> **DESCRIPTION OF THE TASK**
Starting with the line that holds "Screen dimensions: 930x531" and stopping after the line that holds "The width and", repeat the lines below word for word, without the pictures.

> **RECORDS TO USE**
^^^^^^^^^^^^^^^^
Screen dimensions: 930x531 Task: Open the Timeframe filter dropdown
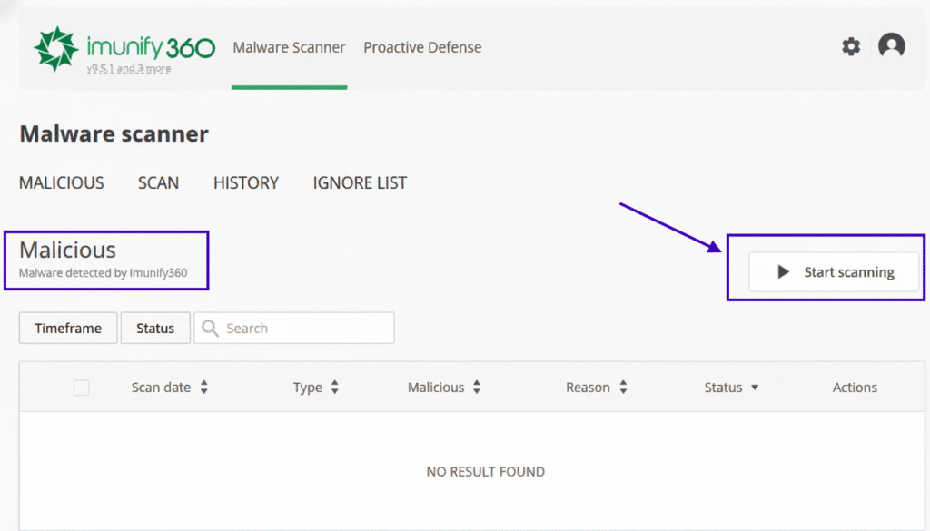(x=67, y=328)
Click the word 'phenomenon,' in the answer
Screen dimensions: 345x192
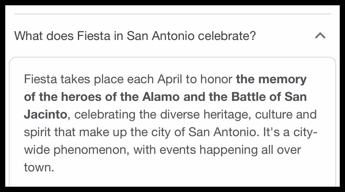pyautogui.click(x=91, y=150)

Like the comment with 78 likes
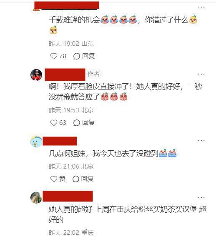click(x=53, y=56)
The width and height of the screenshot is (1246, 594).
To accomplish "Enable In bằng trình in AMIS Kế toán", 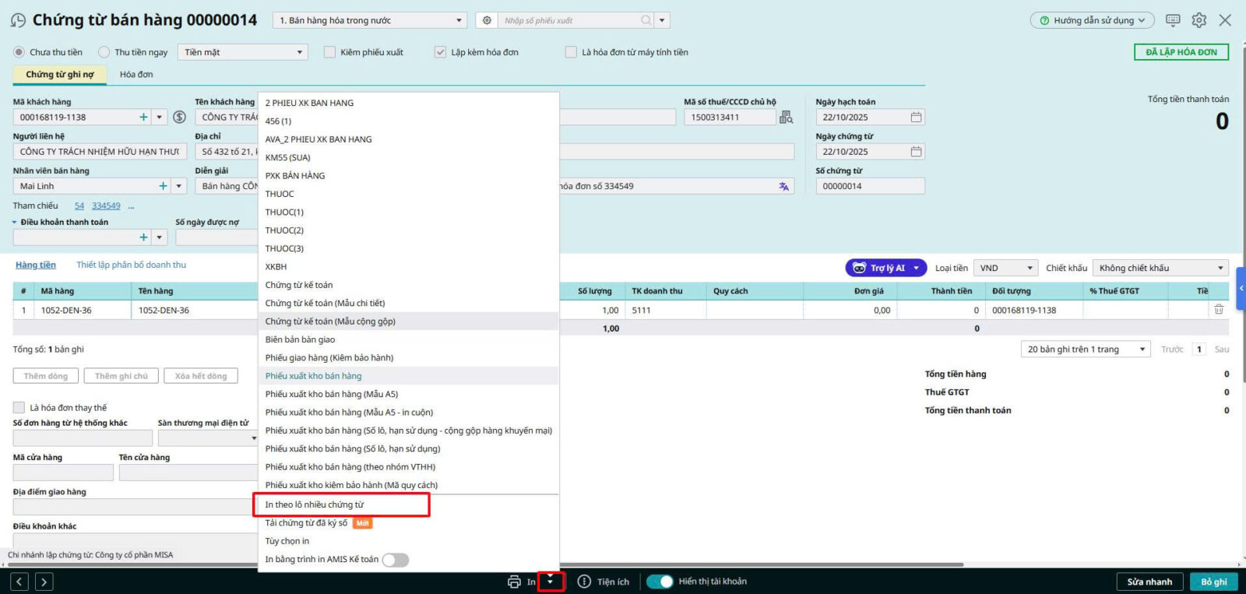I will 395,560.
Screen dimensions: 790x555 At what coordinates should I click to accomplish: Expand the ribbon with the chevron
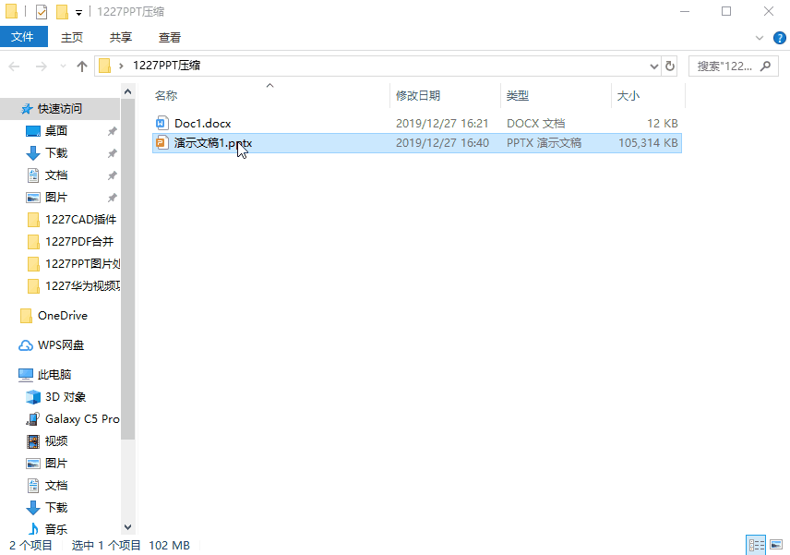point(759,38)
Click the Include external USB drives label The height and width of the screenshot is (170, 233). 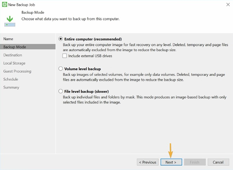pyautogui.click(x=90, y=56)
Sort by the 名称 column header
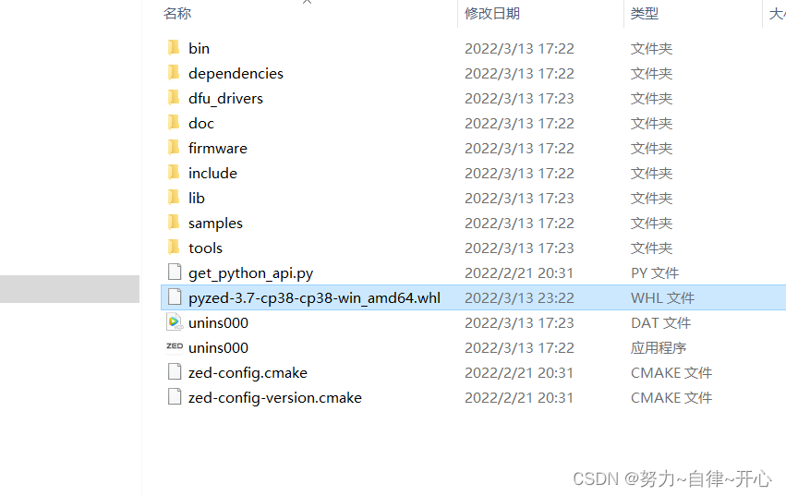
^^^^^^^^^^^^^^^^
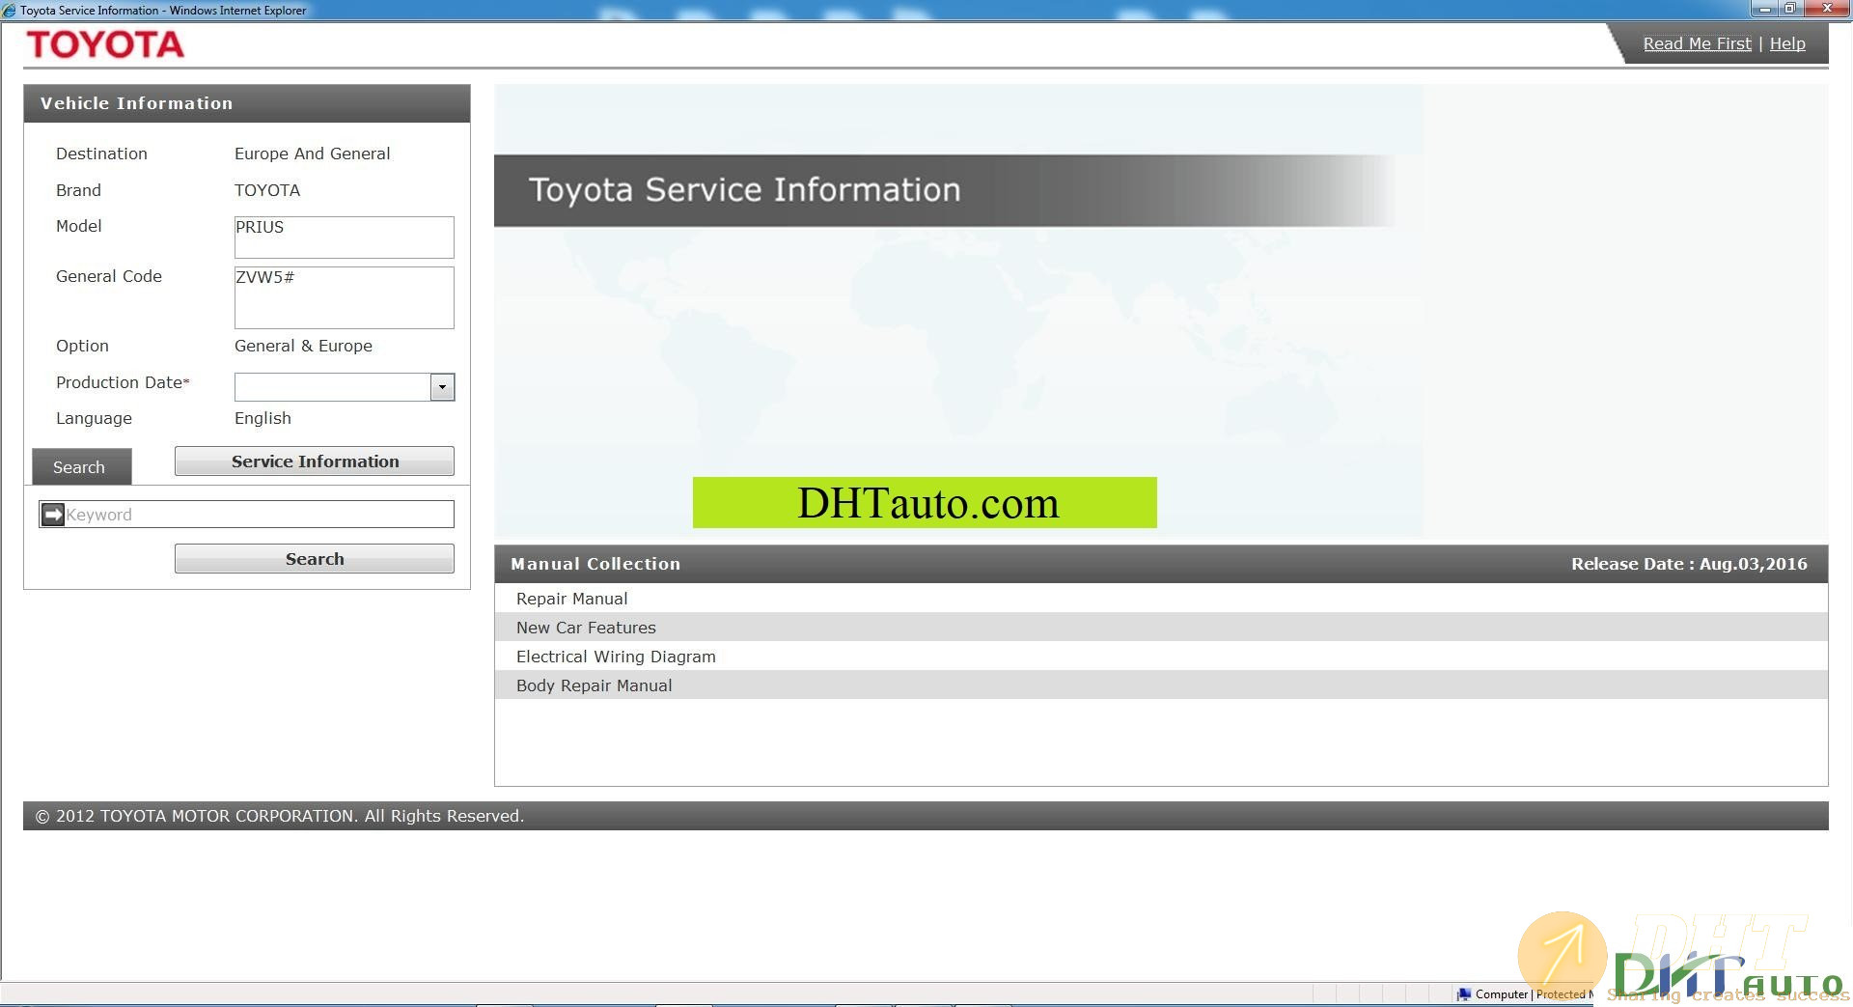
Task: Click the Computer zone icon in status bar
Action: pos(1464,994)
^^^^^^^^^^^^^^^^
> **SOLUTION BELOW**
Screen dimensions: 930x531 Task: Open the Timeframe filter dropdown
(x=67, y=328)
Click the word 'phenomenon,' in the answer
Screen dimensions: 345x192
pyautogui.click(x=91, y=150)

Like the comment with 78 likes
click(x=53, y=56)
The width and height of the screenshot is (1246, 594).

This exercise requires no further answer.